§ **EXCERPTED TEXT**:
Of course, I didn’t know any of these things when I leaned out that second story window in Brooklyn or climbed a tree in Cherry Valley. It wouldn’t have mattered anyway because the cherries I was picking and eating were not the tart ones.
I don’t know what kind of cherries grew on the tree in Brooklyn. I do know, however, that my mother always searched out Bings to bring home from the market and we always looked for orchards that grew Bings when we went picking.
Bings are one of the cherry types included in the classification of sweet cherries, or wild cherries. Bings have a purple-red flesh and a red skin that can be close to black when fully ripe. They begin to ripen around the 4th of July and are available into August. They account for 60 to 70 percent of all cherries shipped from California and don’t grow well on the east coast.
Other “old line” sweet or wild cherries include:
Lamberts – smaller than Bings and more heart shaped; also dark red; available until late August.
Rainers – a yellow or pinkish skin; milder and sweeter than Bings; grown in very limited quantities, mostly in Washington State.
Royal Anns – a bluish-yellow skin; often canned or made into maraschino cherries.
These have been joined in recent years by some other types:
Brooks – developed by the University of California, they are very tolerant of hot weather and ripen earlier than Bings.
Chelan – does not do well in hot, dry weather; ripens a couple of weeks before the Bings; taste best when the skin is a mahogany color.
Bada White – not actually white, but more yellow with a pink blush; developed by the California Agricultural Experiment Station; I’ve never seen these on sale.
Tieton – developed by Washington State University; big, firm fruit with thick stems.
Turkey is the world leader in production of wild cherries, which also are grown throughout Europe, western Asia and parts of northern Africa. Archeologists believe cherries have been eaten in these areas since prehistoric times. A cultivated cherry is believed to have been brought to Rome from what is modern day Turkey as early as 72 BC.
The U.S. ranks second behind Turkey in sweet cherry production with just 13 percent of the worldwide crop. Most Sweet cherries grown in the U.S. are found in Washington, California, Oregon, Wisconsin and Michigan.
Cherry trees require significant irrigation and spraying and the fruit is easily damaged by rain and hail. Cherries are harvested by several methods, all of which are very labor-intensive methods, which make cherries a relatively expensive consumer product.
Most claims regarding health benefits of cherries focus on the tart cherries. They have higher concentrations of the anthocyanins that block enzymes associated with inflammation. They also rank higher than red wine, prunes, dark chocolate and orange juice in antioxidants.
That doesn’t mean sweet cherries are lacking in these benefits; they just aren’t as great. All cherries are a good source of vitamin C and fiber and a cup of sweet cherries has just 90 calories. Cherries also contain significant amounts of melatonin, which can help in regulating sleep and combat jet lag.

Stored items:

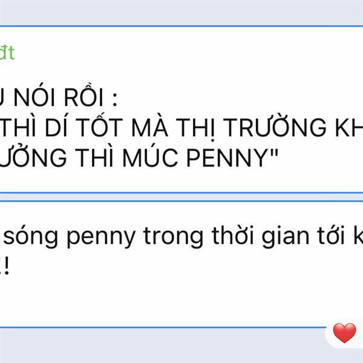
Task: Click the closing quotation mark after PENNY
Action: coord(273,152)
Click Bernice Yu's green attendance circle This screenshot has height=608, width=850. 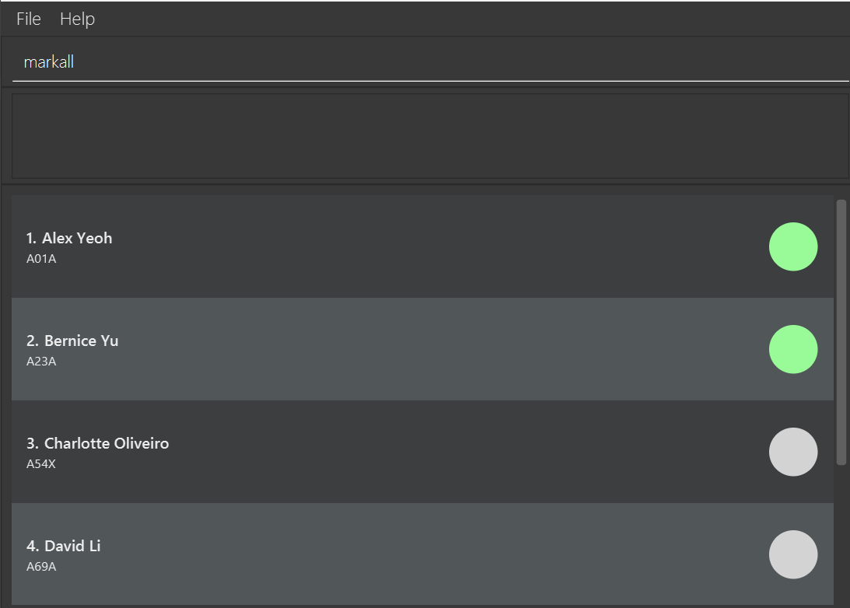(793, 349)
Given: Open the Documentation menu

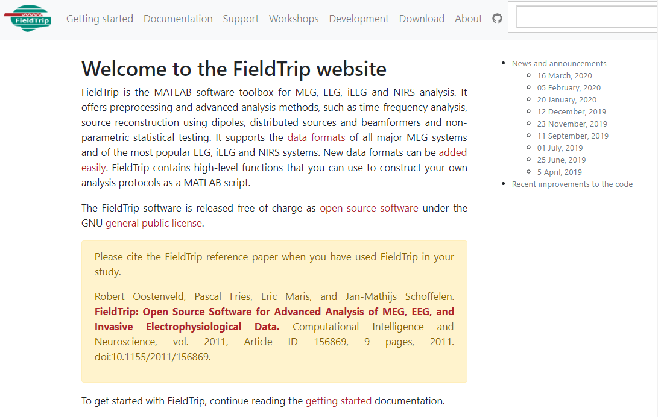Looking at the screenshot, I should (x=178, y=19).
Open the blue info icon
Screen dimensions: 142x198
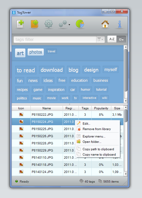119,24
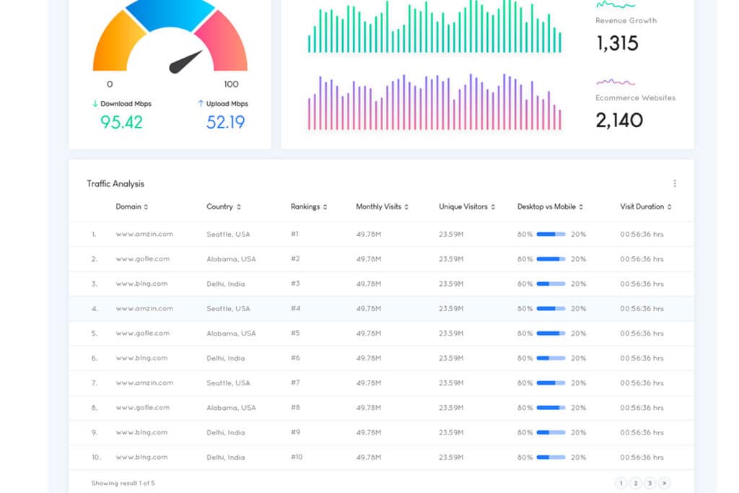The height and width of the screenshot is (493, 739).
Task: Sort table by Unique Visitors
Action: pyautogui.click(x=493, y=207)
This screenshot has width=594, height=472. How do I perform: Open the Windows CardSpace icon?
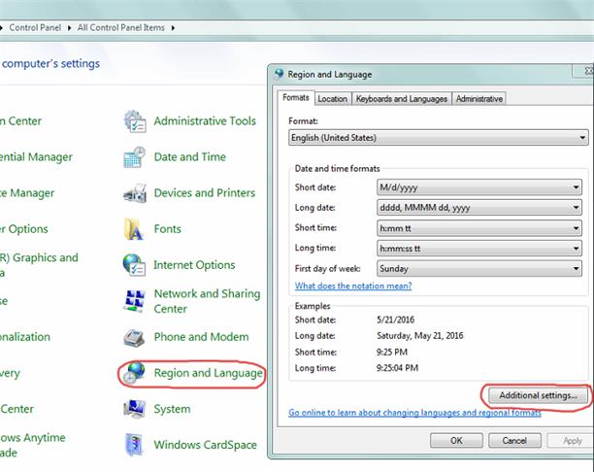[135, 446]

§ **ACTIONS TO TAKE**:
• 1. Name every cherry type that the cherry text says has joined the "old line" sweet varieties in recent years.
• 2. Answer these questions from the cherry text, one per line:
(a) What share of all cherries shipped from California are Bings?
(b) Which country leads the world in production of wild cherries?
(c) How many calories are in a cup of sweet cherries?

§ **ANSWERS TO THE TASKS**:
• 1. Brooks, Chelan, Bada White, Tieton

• 2.
(a) 60 to 70 percent
(b) Turkey
(c) 90 calories